Page MenuHomePhabricator

Establish replacement for PodPresets in Toolforge Kubernetes
Closed, ResolvedPublic

Description

PodPresets were unceremoniously removed from Kubernetes in version 1.20 ( this issue is a fine gateway to the chatter https://github.com/kubernetes/website/issues/24038). Since we are approaching 1.20 as quickly as is reasonable, newer versions we deploy should not depend on that.

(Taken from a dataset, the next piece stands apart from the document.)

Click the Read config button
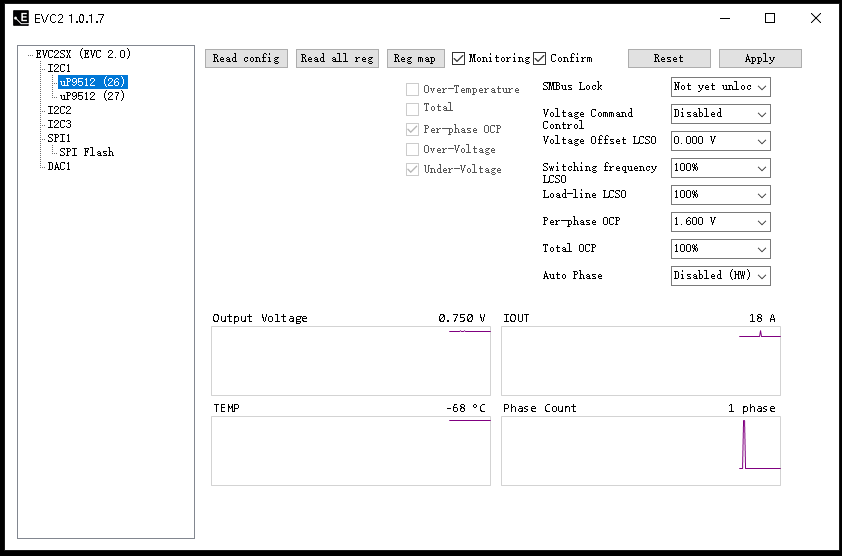 [246, 58]
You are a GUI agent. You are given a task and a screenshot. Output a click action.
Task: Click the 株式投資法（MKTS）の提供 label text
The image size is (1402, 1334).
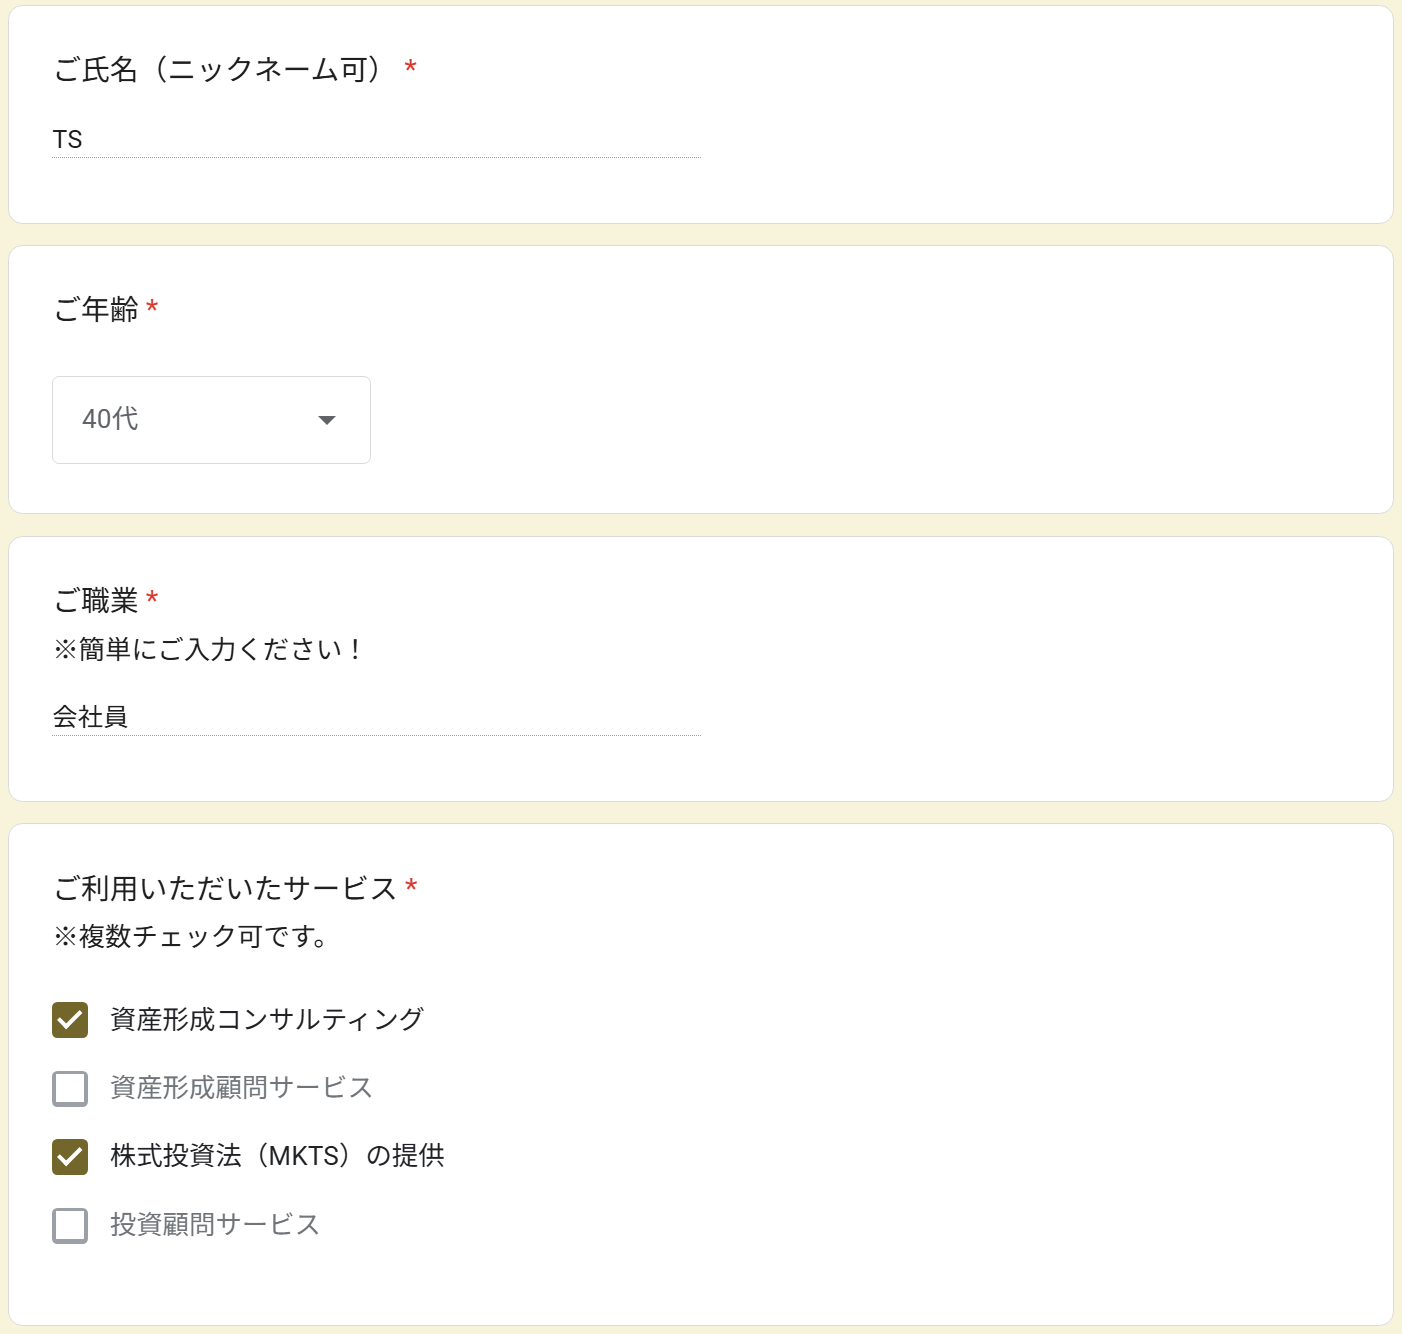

This is enabled via feature flag in kubeadm right now. Right now, it uses a simple label match to apply the $HOME environment variable and to mount NFS in pods. That's really handy, but we can probably accomplish it in other ways as well. A simple replacement has been created by some RedHatters https://github.com/redhat-cop/podpreset-webhook. However, since we don't absolutely need this to be a general solution for setting up arbitrary presets, we could also implement a Mutating Admission Webhook similar to the validating admission webhooks used for ingress and registry controls. That applies the env and volume mounts to pods that are used with certain labels in Toolforge.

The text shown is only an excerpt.